Start of Block

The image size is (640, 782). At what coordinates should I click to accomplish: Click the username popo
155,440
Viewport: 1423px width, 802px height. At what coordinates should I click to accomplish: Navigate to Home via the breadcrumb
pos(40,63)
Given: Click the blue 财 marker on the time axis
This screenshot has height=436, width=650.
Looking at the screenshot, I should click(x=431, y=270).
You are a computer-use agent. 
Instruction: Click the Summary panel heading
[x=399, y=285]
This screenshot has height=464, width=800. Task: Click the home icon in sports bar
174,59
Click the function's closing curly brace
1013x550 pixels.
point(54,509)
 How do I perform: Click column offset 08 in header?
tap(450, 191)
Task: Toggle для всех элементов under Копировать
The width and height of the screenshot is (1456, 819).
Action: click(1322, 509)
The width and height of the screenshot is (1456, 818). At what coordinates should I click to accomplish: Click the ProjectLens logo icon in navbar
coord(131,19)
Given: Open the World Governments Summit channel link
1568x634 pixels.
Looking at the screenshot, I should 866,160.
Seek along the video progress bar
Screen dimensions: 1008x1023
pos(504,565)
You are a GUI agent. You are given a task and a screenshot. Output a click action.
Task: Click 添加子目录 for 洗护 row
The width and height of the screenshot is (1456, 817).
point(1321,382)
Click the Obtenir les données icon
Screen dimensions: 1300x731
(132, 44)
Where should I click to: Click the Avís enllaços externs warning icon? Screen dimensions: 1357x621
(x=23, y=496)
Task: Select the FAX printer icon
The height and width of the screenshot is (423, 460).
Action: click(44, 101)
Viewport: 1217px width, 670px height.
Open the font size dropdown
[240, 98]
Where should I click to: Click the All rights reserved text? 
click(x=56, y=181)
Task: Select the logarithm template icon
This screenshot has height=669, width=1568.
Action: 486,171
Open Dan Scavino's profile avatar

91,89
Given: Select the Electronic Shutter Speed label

End of Block

Lines with "agent" in the records above: copy every one of them.

You are a computer-use agent. 
You are a GUI agent. You are given a task and a screenshot. Output a click action.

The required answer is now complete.